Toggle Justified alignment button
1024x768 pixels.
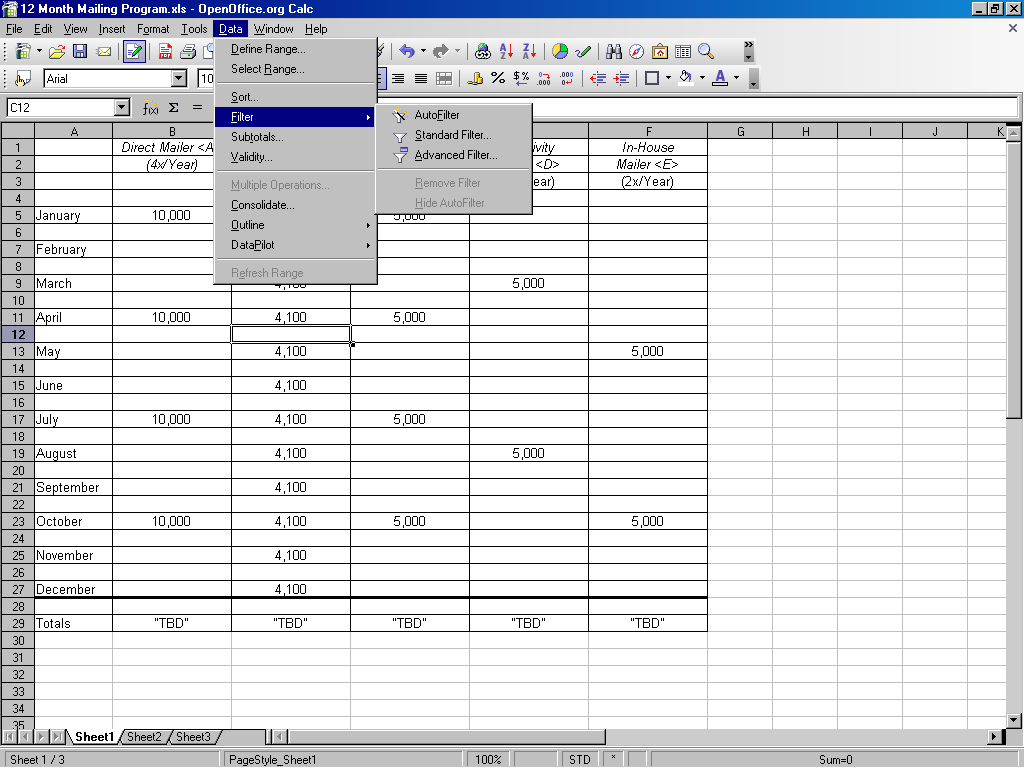click(x=421, y=78)
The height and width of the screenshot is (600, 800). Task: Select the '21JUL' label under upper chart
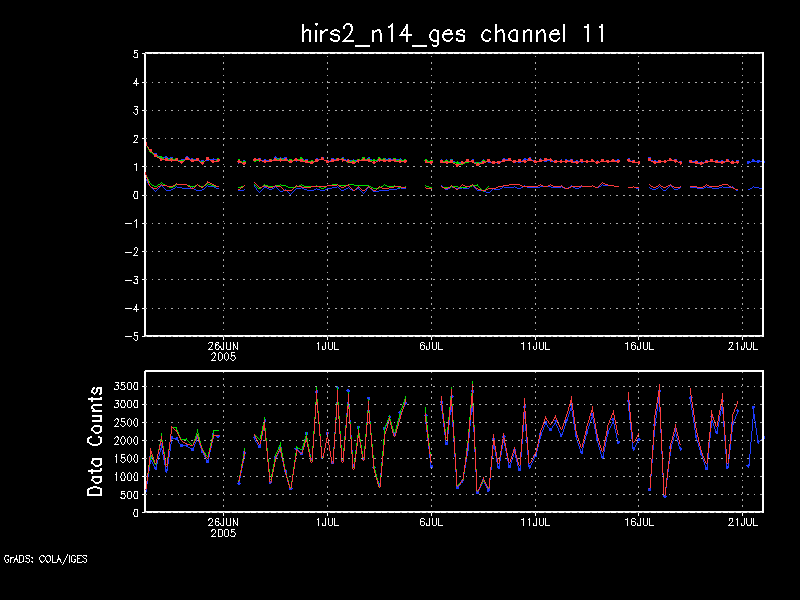click(x=743, y=346)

.....

Written instruction —
Give back every line of the data above word for word, with the pictures left out.

Response to this exercise —
Toggle Justified alignment button
1024x768 pixels.
click(x=421, y=78)
The height and width of the screenshot is (600, 800). Task: Select the '21JUL' label under upper chart
click(x=743, y=346)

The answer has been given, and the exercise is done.